Once you set up your aquarium and it is running, you must maintain it regularly to keep it healthy and looking good.

However, don’t overdo it to the extent of rummaging about in the tank everyday for dead leaves or waste matter. This will only disturb the occupants and put them under unnecessary stress!

Fish keeping is supposed to be fun not paranoia, do the necessary with moderation. And this is just one of the key to successful fish keeping.

1. Maintaining Water Quality

Change a portion of the aquarium water each week – about 10 to 25 per cent. Trace elements are thus replenished, and accumulated toxic nitrites removed. This refreshes the aquarium, rather like letting fresh air into a stuffy room.

If you are going away for up to a week, it is best to leave your fish unfed. Friends or neighbors entrusted with the task of caring for your fish may be inexperience or over-enthusiastic and overfeed them.

If you will be away for a longer period, measure out daily portions of dried food and leave clear feeding instructions with the caregiver. Make these portions about half what you would normally feed to prevent any chance of overfeeding or water pollution during your absence.

Make an extra partial water change the day before you leave. This will help ensure good water quality until your return. Any filter maintenance work is best done a week or so before your departure to ensure that the system runs smoothly.

2. Maintaining your Filter

Never clean your filter out completely. Doing so will bring about the “new tank syndrome”, which means having to re-establish your aquarium’s nitrogen cycle* from scratch.

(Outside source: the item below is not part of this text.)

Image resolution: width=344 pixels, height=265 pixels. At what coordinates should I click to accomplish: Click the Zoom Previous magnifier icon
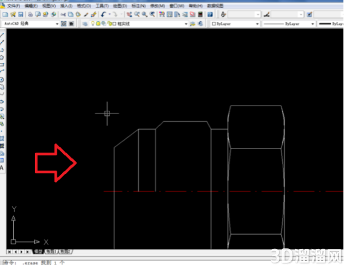click(152, 14)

The less you interfere with your filter the better. Every time you do so, you eliminate a lot of filter bacteria necessary for sustaining the nitrogen cycle. This increases the risks of ammonia and nitrite problems during the gradual recovery of the system.

If you are using canister, box or trickle filters, clean or replace no more than half, or preferably, one-third of the media at a time.

For sponge filters, squeeze them once or twice in a bucket of aquarium water.

If undergravel filters are used, do not disturb the substrate unless it is absolutely necessary. Avoid the practice of “vacuuming” the substrate with a gravel cleaner every week, as this prevents the filter from functioning efficiently.

To reduce the loading on your filter following maintenance, reduce feeding for a day or two beforehand, and two to three days afterwards, to reduce the level of waste output from your fish.

3. Maintaining the Plants

Avoid adding fertilizers as this will cause a nitrate surge. If the plants do need feeding, use pellet-type fertilizers inserted into the substrate next to the plant. One or two of these pellets per plant every four to eight weeks should be adequate.

Prune overgrown foliage and remove dead leaves regularly.

Special Note: The nitrogen cycle is a natural process in which poisonous nitrites produced by ammonia – which is in turn produced by rotting food, fish wastes, decaying plant and other organic matter – is converted by nitrogen-fixing bacteria into relatively harmless nitrates through biochemical oxidation.